Arrange the rows from the line containing "Tap the battery indicator icon" through the line containing "point(681,8)" as a numbered list, omitting blank lines and leaving out the pictures.

> **Listed records**
────

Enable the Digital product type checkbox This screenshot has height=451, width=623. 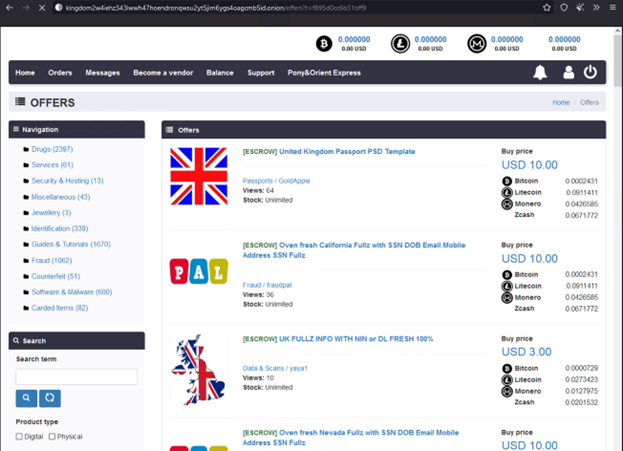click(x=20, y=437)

────

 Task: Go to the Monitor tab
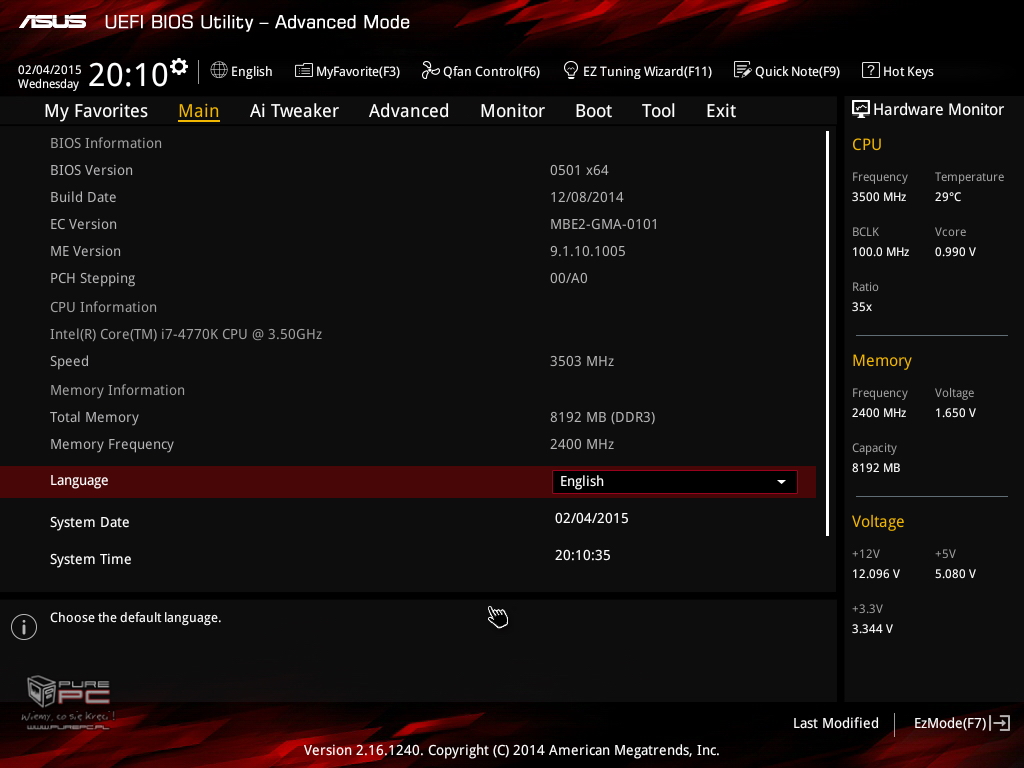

────

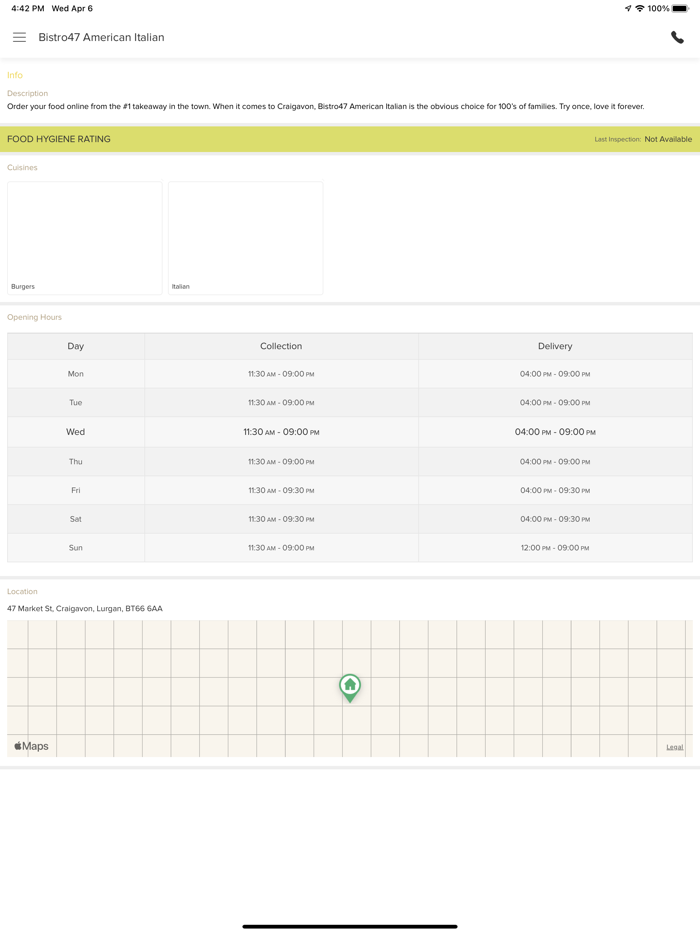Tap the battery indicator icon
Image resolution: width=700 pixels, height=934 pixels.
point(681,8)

────

> **Response to this task**
1. Tap the battery indicator icon
2. Image resolution: width=700 pixels, height=934 pixels.
3. point(681,8)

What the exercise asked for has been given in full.